Que ces ordres nouveaux ne troublent point votre âme :
C’était moi qu’on craignait, et non pas vous, madame ;
Et ce glorieux choix qui vous met en courroux
Ne tombe pas sur moi, madame, c’est sur vous.
Il est vrai que sans moi vous n’y pouviez prétendre :
Son coeur, tant qu’il m’eût plu, s’en aurait su défendre ;
Il était tout à moi.
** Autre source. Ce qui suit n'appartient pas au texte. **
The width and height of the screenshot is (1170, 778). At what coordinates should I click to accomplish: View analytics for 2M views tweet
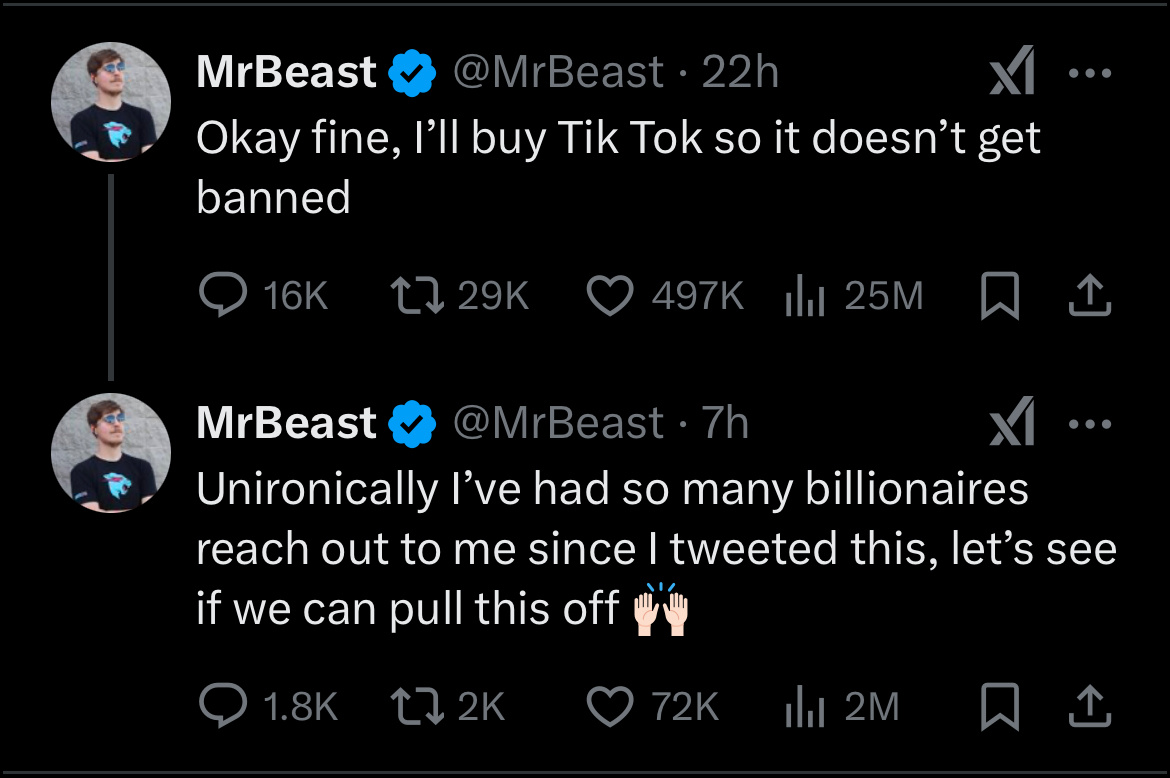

Ne vous alarmez pas
D’apprendre qu’il était au peu que j’ai d’appas.
Je vous en fais un don : recevez-le pour gage
Ou de mes amitiés ou d’un parfait hommage ;
Et forte désormais de vos droits et des miens,
Donnez à ce grand coeur de plus dignes liens.

Honorie

C’est donc de votre main qu’il passe dans la mienne,
Madame, et c’est de vous qu’il faut que je le tienne ?

Ildione

Si vous ne le voulez aujourd’hui de ma main,
Craignez qu’il soit trop tard de le vouloir demain.
Elle l’aimera mieux sans doute de la vôtre,
Seigneur, ou vous ferez ce présent à quelque autre.
Pour lui porter ce coeur que je vous avais pris,
Vous m’avez commandé des refus, des mépris :
Souffrez que des mépris le respect me dispense,
Et voyez pour le reste entière obéissance.
Je vous rends à vous-même, et ne puis rien de plus ;
Et c’est à vous de faire accepter mes refus.



Scène IV


Honorie

Accepter ses refus ! Moi, seigneur ?

Attila

Vous, madame.
Peut-il être honteux de devenir ma femme ?
Et quand on vous assure un si glorieux nom,
Peut-il vous importer qui vous en fait le don ?
Peut-il vous importer par quelle voie arrive
La gloire dont pour vous Ildione se prive ?
Que ce soit son refus, ou que ce soit mon choix,
En marcherez-vous moins sur la tête des rois ?
Mes deux traités de paix m’ont donné deux princesses,
Dont l’une aura ma main, si l’autre eut mes tendresses ;
L’une aura ma grandeur, comme l’autre eut mes voeux :
C’est ainsi qu’Attila se partage à vous deux.
N’en murmurez, madame, ici non plus que l’autre ;
Sa part la satisfait, recevez mieux la vôtre ;
J’en étais idolâtre, et veux vous épouser.
La raison ? C’est ainsi qu’il me plaît d’en user.

Honorie

Et ce n’est pas ainsi qu’il me plaît qu’on en use :
Je cesse d’estimer ce qu’une autre refuse,
Et bien que vos traités vous engagent ma foi,
Le rebut d’Ildione est indigne de moi.
Oui, bien que l’univers ou vous serve ou vous craigne,
Je n’ai que des mépris pour ce qu’elle dédaigne.
Quel honneur est celui d’être votre moitié,
Qu’elle cède par grâce, et m’offre par pitié ?
Je sais ce que le ciel m’a faite au-dessus d’elle,
Et suis plus glorieuse encor qu’elle n’est belle.

Attila

J’adore cet orgueil, il est égal au mien,
Madame ; et nos fiertés se ressemblent si bien,
Que si la ressemblance est par où l’on s’entr’aime,
J’ai lieu de vous aimer comme une autre moi-même.

Honorie

Ah ! Si non plus que vous je n’ai point le coeur bas,
Nos fiertés pour cela ne se ressemblent pas.
La mienne est de princesse, et la vôtre est d’esclave :
Je brave les mépris, vous aimez qu’on vous brave ;
Votre orgueil a son faible, et le mien, toujours fort,
Ne peut souffrir d’amour dans ce peu de rapport.